In the future, as China becomes more powerful, what I’m going to be looking for is to see how their discourse about Chinese martial arts changes because essentially this notion that the Chinese are non-violent and all of this nonsense is just historically garbage. They say, “Oh, in our martial art we’re always peaceful. It’s all about self-defense.” What on earth are you talking about? It’s not about self-defense. It’s about fighting. But that is a discourse that the Chinese has developed with respect to the West. And it goes both ways. It circulates through both sides. That’s because they felt that they were weak. And so when you’re weak, you can say, “Well, actually, we only appear to be weak. Really we’re strong underneath it all. We’re just not violent like you. We’re not going to start a fight.” Now what happens when they start becoming more assertive and maybe win some fights? How does their discourse change at that point? Do they stop trying to characterize themselves as always peaceful? Does the way they talk about things change? That’s where I think you’ll be able to look and see a psychological shift, if one occurs. I would expect there would be one.
GC: That’s an intriguing notion. It’s already occurring on some level in cinema now.

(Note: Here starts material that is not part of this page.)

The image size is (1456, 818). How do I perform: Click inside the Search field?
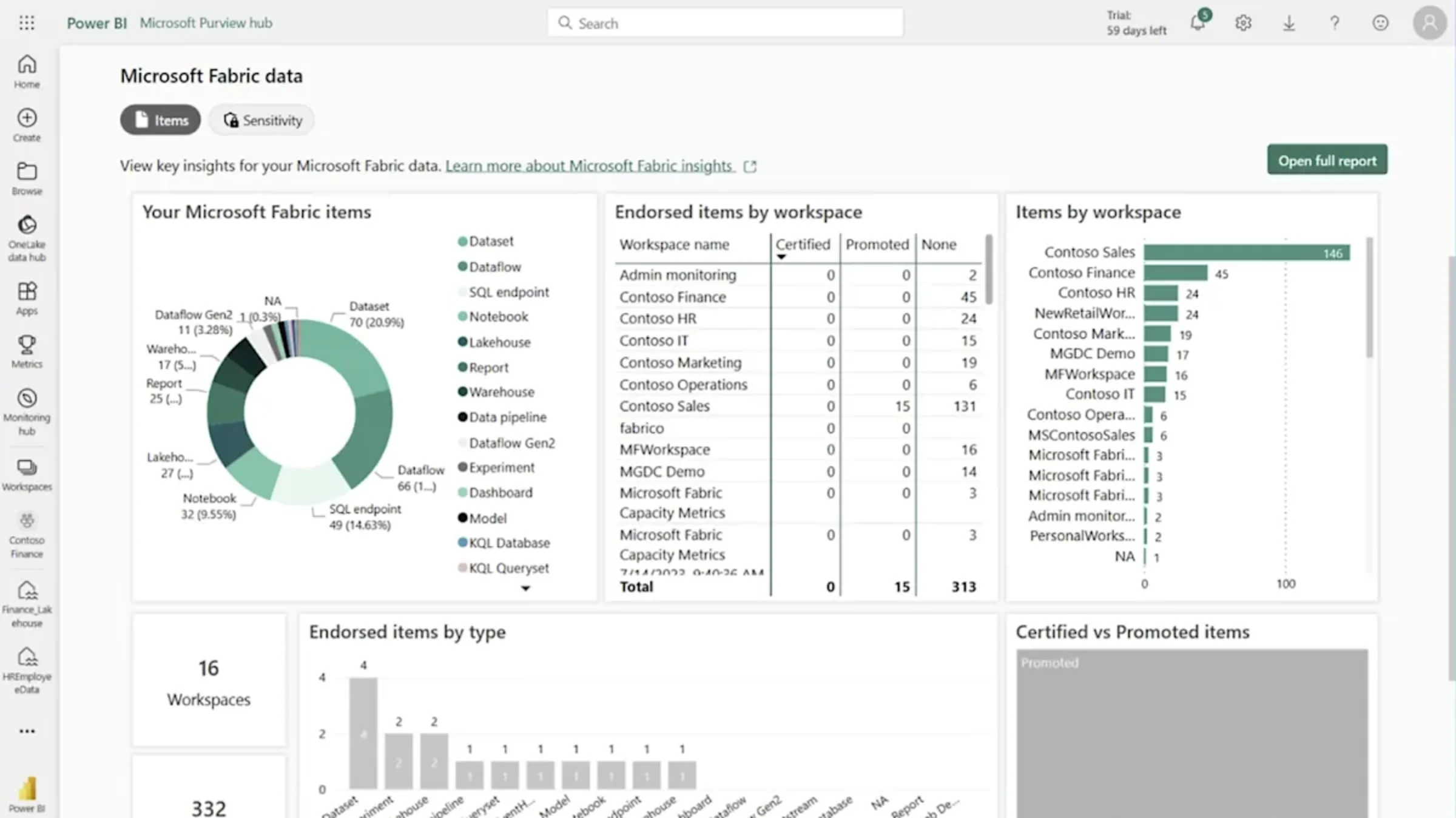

PL: I started doing this article called, “Martial Bodies, National Bodies,” and it’s all about how the characterization, as you point out, suddenly martial artists become the standard bearers for Chinese honor. So you start seeing this construction like FEARLESS, which was a movie that had so little to do with Huo Yunjia’s actual life.
GC: It had this patriotic agenda.
PL: Right. So you end up with this patriotic agenda which is always very anti-Japanese, very anti-Western. And this has become increasing, like in the IP MAN, Ip movies. So now we have, “Our martial artists will beat your martial artists to show that we have value and honor and things, even though our country loses to your country. But our guy can beat your guy.” What exactly is going on here? It’s nationalism. And so, “Our martial art is better than your martial art.” What I’d really love to see if they actually got some really good Chinese martial artists who say, “We’re going to come out of completely Chinese tradition and we’re going to go compete in MMA,” and see what happens – who wins and who loses and what the reaction is after that. If you go in and your martial art isn’t as good as the other guy’s martial art, do you decide, “Well, it was just our guy wasn’t good. The art is better” or “We won and that proves that we know more than you do and we’re better than you are.” So the nationalism of martial arts is a really interesting issue.
The movie stuff is great because it really has changed in the last few years. It’s an interesting phenomenon. I just have to pull myself away from what I’m doing to do film stuff. There’s so much to do with martial arts. It’s a fantastic field – from a scholar’s point of view, just a real field of research. The biggest problem is actually having enough time to pursue any of these possibilities.